Set down the entries exactly. No line may differ from its source.
>>>
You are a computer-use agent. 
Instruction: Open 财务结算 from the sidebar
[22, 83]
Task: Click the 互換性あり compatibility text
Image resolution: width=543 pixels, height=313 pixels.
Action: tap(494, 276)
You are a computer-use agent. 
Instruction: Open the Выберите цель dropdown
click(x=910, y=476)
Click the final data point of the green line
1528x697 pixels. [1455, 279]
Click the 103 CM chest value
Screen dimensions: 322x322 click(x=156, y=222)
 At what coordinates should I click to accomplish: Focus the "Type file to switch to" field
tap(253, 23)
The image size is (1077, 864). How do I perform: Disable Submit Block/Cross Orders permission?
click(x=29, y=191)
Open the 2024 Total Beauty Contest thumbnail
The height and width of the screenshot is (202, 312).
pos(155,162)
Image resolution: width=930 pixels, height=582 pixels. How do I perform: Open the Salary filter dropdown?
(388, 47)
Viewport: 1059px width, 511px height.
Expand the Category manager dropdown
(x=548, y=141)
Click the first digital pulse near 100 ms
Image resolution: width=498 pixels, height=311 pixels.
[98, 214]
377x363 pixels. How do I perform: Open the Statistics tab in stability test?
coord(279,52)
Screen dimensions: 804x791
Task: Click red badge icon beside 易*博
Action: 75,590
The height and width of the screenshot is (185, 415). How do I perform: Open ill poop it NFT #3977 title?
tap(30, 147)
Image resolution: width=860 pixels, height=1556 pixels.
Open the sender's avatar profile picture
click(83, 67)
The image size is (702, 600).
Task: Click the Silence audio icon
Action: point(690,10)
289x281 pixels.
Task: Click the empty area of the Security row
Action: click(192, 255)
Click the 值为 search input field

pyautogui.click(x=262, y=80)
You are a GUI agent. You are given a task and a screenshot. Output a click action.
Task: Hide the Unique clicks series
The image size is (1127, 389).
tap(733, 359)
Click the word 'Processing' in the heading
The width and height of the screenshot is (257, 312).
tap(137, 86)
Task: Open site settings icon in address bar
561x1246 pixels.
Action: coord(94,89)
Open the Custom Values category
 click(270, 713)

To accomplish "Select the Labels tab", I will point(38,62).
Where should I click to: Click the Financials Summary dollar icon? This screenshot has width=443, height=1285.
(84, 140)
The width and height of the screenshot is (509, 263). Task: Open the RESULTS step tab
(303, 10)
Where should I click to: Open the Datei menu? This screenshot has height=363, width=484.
<<<
**YOUR RESPONSE:**
You are a computer-use agent. 
Instruction: Open 财务结算 from the sidebar
[22, 83]
Task: Click the 互換性あり compatibility text
Image resolution: width=543 pixels, height=313 pixels.
Action: tap(494, 276)
You are a computer-use agent. 
Instruction: Open the Выберите цель dropdown
click(x=910, y=476)
Click the final data point of the green line
1528x697 pixels. [1455, 279]
Click the 103 CM chest value
Screen dimensions: 322x322 click(x=156, y=222)
 At what coordinates should I click to accomplish: Focus the "Type file to switch to" field
tap(253, 23)
The image size is (1077, 864). How do I perform: Disable Submit Block/Cross Orders permission?
click(x=29, y=191)
Open the 2024 Total Beauty Contest thumbnail
The height and width of the screenshot is (202, 312).
pos(155,162)
Image resolution: width=930 pixels, height=582 pixels. How do I perform: Open the Salary filter dropdown?
(388, 47)
Viewport: 1059px width, 511px height.
Expand the Category manager dropdown
(x=548, y=141)
Click the first digital pulse near 100 ms
Image resolution: width=498 pixels, height=311 pixels.
[98, 214]
377x363 pixels. How do I perform: Open the Statistics tab in stability test?
coord(279,52)
Screen dimensions: 804x791
Task: Click red badge icon beside 易*博
Action: 75,590
The height and width of the screenshot is (185, 415). How do I perform: Open ill poop it NFT #3977 title?
tap(30, 147)
Image resolution: width=860 pixels, height=1556 pixels.
Open the sender's avatar profile picture
click(83, 67)
The image size is (702, 600).
Task: Click the Silence audio icon
Action: point(690,10)
289x281 pixels.
Task: Click the empty area of the Security row
Action: click(192, 255)
Click the 值为 search input field

pyautogui.click(x=262, y=80)
You are a GUI agent. You are given a task and a screenshot. Output a click action.
Task: Hide the Unique clicks series
The image size is (1127, 389).
tap(733, 359)
Click the word 'Processing' in the heading
The width and height of the screenshot is (257, 312).
tap(137, 86)
Task: Open site settings icon in address bar
561x1246 pixels.
Action: coord(94,89)
Open the Custom Values category
 click(270, 713)

To accomplish "Select the Labels tab", I will point(38,62).
Where should I click to: Click the Financials Summary dollar icon? This screenshot has width=443, height=1285.
(84, 140)
The width and height of the screenshot is (509, 263). Task: Open the RESULTS step tab
(303, 10)
Where should I click to: Open the Datei menu? This screenshot has height=363, width=484.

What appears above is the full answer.